Study material |
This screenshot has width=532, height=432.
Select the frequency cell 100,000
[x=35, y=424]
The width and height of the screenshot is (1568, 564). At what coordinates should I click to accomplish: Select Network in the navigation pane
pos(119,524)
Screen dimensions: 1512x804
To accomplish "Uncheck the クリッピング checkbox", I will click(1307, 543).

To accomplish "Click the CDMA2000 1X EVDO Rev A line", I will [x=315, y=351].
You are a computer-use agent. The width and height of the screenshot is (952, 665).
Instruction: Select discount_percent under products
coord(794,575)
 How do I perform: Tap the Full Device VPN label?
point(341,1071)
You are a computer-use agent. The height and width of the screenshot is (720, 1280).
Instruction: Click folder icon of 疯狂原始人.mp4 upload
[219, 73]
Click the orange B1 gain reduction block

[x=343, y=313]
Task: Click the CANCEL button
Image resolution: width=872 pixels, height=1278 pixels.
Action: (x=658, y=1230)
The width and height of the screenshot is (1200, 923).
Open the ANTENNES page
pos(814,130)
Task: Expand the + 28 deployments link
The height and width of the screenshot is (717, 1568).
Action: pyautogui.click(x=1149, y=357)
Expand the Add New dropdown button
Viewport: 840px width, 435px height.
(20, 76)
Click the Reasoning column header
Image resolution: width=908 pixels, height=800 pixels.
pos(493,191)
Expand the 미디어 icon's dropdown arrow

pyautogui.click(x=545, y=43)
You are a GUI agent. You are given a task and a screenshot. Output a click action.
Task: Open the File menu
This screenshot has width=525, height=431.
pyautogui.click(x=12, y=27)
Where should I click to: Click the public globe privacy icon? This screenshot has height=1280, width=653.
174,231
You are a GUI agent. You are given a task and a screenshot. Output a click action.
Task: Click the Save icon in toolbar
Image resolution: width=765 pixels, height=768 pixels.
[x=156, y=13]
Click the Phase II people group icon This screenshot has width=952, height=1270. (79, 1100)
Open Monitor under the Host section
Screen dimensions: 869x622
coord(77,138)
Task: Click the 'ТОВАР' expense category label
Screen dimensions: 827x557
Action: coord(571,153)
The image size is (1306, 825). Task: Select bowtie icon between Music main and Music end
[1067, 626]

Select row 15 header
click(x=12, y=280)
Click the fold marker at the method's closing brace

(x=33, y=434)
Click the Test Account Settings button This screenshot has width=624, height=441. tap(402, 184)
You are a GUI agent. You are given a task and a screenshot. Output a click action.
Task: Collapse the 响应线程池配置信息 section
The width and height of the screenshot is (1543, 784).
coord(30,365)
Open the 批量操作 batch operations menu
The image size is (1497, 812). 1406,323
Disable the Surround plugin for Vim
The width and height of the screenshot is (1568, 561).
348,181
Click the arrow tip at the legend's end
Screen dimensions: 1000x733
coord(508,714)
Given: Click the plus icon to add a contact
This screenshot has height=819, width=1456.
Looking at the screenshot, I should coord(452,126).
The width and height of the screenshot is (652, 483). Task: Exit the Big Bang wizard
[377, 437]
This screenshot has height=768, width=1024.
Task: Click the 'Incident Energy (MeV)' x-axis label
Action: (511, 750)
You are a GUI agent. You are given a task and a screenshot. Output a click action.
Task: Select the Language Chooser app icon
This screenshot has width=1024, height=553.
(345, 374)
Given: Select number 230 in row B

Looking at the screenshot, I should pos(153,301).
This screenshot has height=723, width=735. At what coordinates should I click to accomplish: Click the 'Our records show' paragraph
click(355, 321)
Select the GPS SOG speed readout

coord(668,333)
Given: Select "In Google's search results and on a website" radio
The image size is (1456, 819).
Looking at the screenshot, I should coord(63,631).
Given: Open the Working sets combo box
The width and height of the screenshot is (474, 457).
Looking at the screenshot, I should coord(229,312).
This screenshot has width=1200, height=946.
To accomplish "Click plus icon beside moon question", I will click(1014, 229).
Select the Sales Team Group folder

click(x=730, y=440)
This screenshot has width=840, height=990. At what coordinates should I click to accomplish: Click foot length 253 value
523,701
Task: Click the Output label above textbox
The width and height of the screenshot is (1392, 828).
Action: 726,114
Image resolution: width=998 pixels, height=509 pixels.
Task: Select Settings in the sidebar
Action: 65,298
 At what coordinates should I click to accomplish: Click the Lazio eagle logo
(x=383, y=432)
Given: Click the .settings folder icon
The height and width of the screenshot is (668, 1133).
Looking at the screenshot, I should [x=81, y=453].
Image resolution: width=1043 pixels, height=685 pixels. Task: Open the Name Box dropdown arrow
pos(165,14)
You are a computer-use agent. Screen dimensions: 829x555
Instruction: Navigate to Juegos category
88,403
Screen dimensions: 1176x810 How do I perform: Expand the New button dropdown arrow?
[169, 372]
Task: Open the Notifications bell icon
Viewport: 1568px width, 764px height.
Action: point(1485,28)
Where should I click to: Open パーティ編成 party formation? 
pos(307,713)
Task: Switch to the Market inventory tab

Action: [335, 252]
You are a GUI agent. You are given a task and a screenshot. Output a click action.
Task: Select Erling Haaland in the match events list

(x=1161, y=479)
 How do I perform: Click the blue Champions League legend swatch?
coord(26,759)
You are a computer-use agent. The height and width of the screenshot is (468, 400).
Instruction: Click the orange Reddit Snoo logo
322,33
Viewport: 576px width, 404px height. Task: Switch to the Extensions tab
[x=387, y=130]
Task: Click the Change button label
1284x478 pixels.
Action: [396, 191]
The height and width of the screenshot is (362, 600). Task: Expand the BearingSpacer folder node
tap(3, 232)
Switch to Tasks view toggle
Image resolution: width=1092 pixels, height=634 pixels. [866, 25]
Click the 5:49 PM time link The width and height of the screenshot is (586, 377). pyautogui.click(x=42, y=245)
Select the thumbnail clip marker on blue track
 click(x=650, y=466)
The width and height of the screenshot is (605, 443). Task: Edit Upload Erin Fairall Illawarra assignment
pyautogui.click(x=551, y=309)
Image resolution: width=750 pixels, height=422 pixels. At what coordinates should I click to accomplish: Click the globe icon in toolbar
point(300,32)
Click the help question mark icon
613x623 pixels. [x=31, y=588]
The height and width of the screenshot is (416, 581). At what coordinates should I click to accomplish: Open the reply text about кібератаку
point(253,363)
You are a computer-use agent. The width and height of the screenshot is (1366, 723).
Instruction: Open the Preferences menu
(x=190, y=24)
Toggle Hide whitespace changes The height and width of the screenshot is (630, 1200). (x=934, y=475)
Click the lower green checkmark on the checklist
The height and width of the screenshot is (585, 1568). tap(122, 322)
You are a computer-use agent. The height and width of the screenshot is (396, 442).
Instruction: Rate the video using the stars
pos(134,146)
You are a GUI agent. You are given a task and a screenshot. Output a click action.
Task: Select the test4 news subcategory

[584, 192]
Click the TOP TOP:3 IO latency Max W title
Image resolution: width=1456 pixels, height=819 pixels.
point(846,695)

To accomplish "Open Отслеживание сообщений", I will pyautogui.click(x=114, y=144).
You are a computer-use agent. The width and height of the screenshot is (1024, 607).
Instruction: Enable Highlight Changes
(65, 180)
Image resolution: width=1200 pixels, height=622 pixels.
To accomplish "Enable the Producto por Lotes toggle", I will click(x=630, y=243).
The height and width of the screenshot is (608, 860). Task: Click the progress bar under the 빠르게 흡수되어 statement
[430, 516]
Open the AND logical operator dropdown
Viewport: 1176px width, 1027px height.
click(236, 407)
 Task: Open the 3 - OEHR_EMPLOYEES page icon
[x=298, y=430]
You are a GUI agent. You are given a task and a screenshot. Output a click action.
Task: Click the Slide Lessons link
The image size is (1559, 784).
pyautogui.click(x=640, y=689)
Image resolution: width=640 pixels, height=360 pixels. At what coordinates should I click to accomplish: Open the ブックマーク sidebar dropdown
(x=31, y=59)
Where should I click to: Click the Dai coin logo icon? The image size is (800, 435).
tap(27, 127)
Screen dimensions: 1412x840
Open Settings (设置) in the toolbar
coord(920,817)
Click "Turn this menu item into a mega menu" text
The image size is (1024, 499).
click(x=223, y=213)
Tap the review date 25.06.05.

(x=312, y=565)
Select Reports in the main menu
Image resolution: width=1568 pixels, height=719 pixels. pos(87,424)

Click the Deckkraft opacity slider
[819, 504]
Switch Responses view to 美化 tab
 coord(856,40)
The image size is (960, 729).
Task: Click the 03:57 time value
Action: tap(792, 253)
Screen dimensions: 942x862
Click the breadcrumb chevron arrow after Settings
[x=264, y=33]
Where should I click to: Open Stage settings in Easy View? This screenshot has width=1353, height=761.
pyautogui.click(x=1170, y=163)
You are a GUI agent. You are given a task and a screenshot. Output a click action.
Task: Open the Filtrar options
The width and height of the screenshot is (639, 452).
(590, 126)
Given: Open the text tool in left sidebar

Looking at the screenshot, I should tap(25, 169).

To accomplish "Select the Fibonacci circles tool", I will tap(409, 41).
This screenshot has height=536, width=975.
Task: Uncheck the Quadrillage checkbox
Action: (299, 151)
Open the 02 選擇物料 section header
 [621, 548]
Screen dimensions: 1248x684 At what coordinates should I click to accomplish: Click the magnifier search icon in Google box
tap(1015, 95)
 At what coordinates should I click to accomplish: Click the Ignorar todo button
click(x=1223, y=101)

Task goal |
Which lines in the records above contain the word "link"? Copy each one.

Response for this exercise |
Task: Expand the + 28 deployments link
Click the 5:49 PM time link The width and height of the screenshot is (586, 377). pyautogui.click(x=42, y=245)
Task: Click the Slide Lessons link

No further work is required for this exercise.